═════ INPUT RECORDS

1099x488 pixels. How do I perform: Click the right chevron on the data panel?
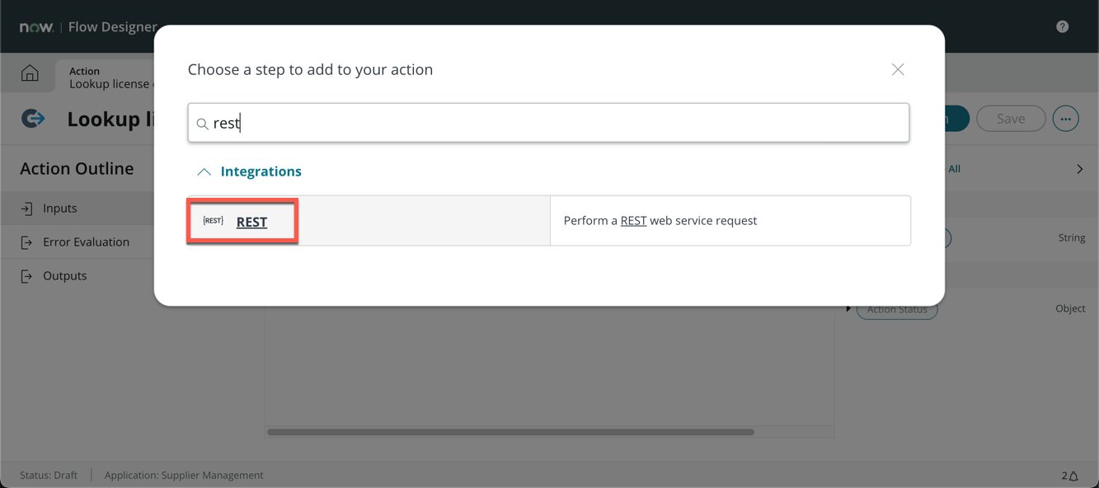[x=1079, y=169]
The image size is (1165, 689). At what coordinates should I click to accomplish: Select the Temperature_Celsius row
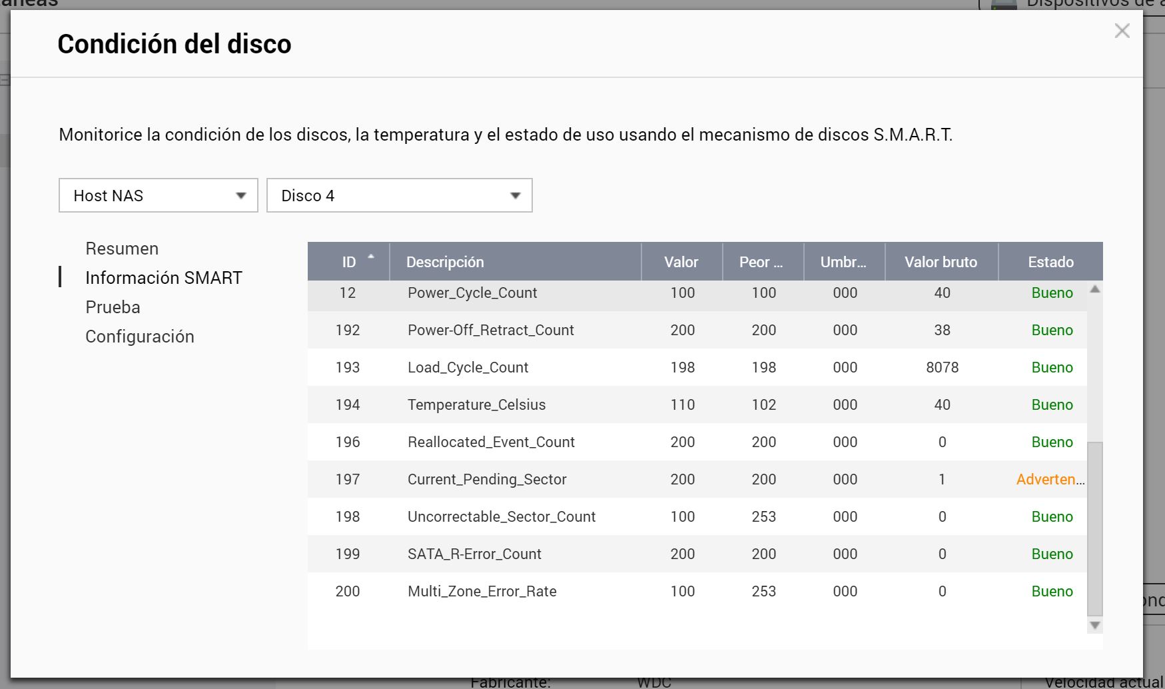(476, 404)
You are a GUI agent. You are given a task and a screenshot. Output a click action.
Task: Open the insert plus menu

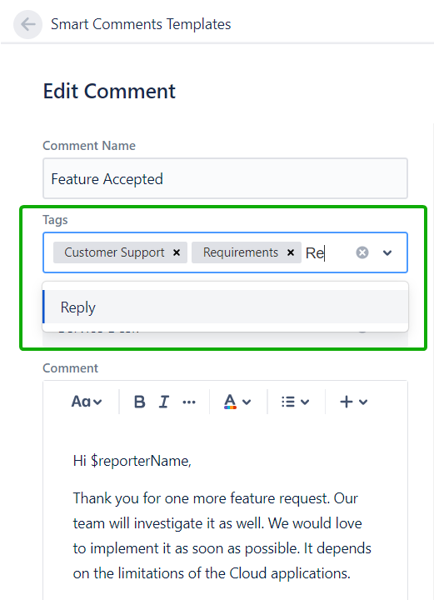(354, 402)
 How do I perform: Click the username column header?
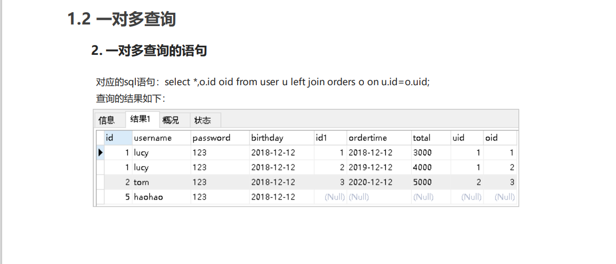pyautogui.click(x=153, y=138)
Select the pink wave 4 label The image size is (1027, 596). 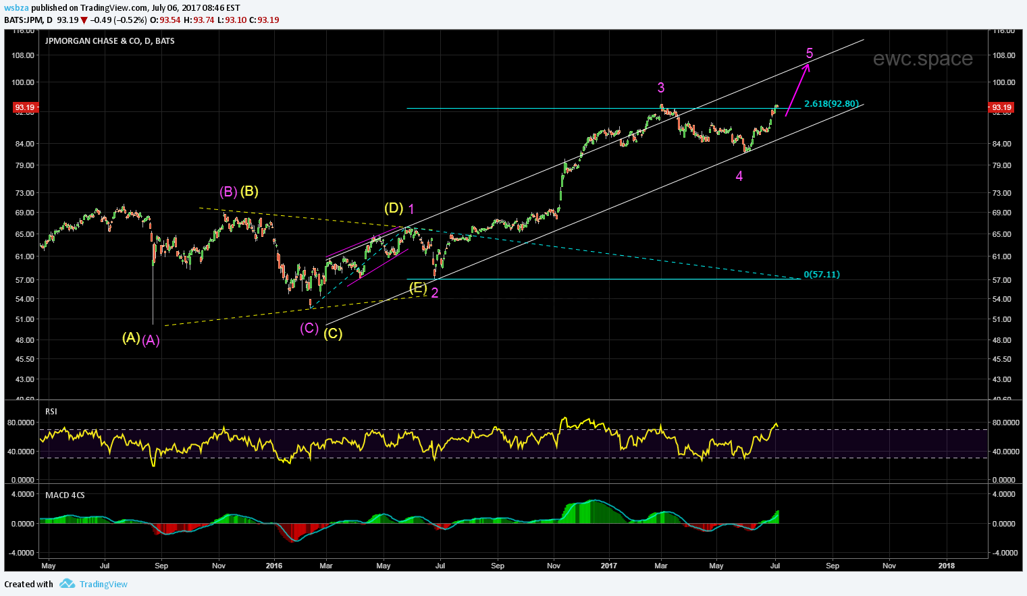739,176
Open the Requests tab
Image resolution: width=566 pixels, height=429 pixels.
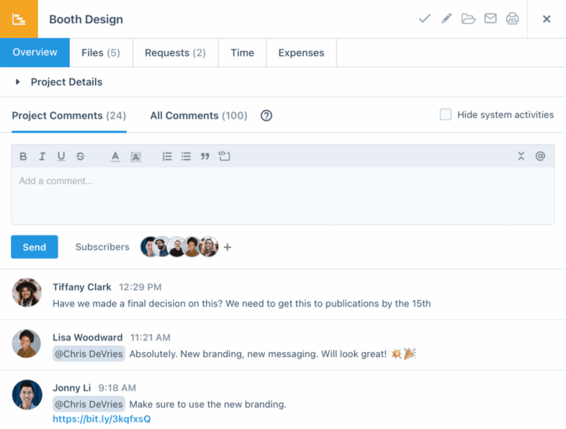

══════════

EXERCISE =
Nothing but the lines from the one containing "Open the Requests tab" through the end of the listing should be written out, each exactly, and pictures must be left out.

EXPECTED OUTPUT =
Open the Requests tab
Image resolution: width=566 pixels, height=429 pixels.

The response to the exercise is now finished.